[begin Raw data]
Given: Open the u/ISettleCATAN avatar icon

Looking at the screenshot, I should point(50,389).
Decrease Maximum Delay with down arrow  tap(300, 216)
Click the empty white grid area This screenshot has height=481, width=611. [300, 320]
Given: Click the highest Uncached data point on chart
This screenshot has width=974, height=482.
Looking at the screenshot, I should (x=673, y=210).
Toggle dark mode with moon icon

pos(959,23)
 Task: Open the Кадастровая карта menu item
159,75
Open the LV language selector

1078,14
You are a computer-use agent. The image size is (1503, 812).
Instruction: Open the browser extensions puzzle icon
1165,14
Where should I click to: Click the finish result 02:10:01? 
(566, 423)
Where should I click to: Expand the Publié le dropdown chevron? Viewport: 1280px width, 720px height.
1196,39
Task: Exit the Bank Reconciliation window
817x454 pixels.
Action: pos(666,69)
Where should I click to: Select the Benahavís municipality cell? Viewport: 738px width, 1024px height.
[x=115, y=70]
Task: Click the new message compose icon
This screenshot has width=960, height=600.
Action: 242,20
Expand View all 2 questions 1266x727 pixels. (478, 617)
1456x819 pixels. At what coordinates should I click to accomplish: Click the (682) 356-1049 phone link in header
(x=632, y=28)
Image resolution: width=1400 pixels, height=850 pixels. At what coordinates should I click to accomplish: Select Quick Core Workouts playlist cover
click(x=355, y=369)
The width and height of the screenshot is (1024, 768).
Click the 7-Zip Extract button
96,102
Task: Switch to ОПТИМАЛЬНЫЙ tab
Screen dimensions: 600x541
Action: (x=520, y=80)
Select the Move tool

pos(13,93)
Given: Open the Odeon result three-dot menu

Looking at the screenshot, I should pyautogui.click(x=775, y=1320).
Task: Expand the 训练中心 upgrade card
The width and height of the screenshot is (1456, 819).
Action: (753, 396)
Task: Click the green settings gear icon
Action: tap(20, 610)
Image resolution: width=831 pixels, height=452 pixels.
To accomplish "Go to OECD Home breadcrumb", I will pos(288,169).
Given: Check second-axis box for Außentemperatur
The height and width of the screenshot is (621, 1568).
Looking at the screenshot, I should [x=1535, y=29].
[end Raw data]
Rewrite all of the data above, changing every "Given" to "Goal" and leaving everything else as it is.

◆ Solution below ◆
Goal: Open the u/ISettleCATAN avatar icon

Looking at the screenshot, I should point(50,389).
Decrease Maximum Delay with down arrow  tap(300, 216)
Click the empty white grid area This screenshot has height=481, width=611. [300, 320]
Goal: Click the highest Uncached data point on chart
This screenshot has width=974, height=482.
Looking at the screenshot, I should (x=673, y=210).
Toggle dark mode with moon icon

pos(959,23)
 Task: Open the Кадастровая карта menu item
159,75
Open the LV language selector

1078,14
You are a computer-use agent. The image size is (1503, 812).
Instruction: Open the browser extensions puzzle icon
1165,14
Where should I click to: Click the finish result 02:10:01? 
(566, 423)
Where should I click to: Expand the Publié le dropdown chevron? Viewport: 1280px width, 720px height.
1196,39
Task: Exit the Bank Reconciliation window
817x454 pixels.
Action: pos(666,69)
Where should I click to: Select the Benahavís municipality cell? Viewport: 738px width, 1024px height.
[x=115, y=70]
Task: Click the new message compose icon
This screenshot has width=960, height=600.
Action: 242,20
Expand View all 2 questions 1266x727 pixels. (478, 617)
1456x819 pixels. At what coordinates should I click to accomplish: Click the (682) 356-1049 phone link in header
(x=632, y=28)
Image resolution: width=1400 pixels, height=850 pixels. At what coordinates should I click to accomplish: Select Quick Core Workouts playlist cover
click(x=355, y=369)
The width and height of the screenshot is (1024, 768).
Click the 7-Zip Extract button
96,102
Task: Switch to ОПТИМАЛЬНЫЙ tab
Screen dimensions: 600x541
Action: (x=520, y=80)
Select the Move tool

pos(13,93)
Goal: Open the Odeon result three-dot menu

Looking at the screenshot, I should pyautogui.click(x=775, y=1320).
Task: Expand the 训练中心 upgrade card
The width and height of the screenshot is (1456, 819).
Action: (753, 396)
Task: Click the green settings gear icon
Action: tap(20, 610)
Image resolution: width=831 pixels, height=452 pixels.
To accomplish "Go to OECD Home breadcrumb", I will pos(288,169).
Goal: Check second-axis box for Außentemperatur
The height and width of the screenshot is (621, 1568).
Looking at the screenshot, I should [x=1535, y=29].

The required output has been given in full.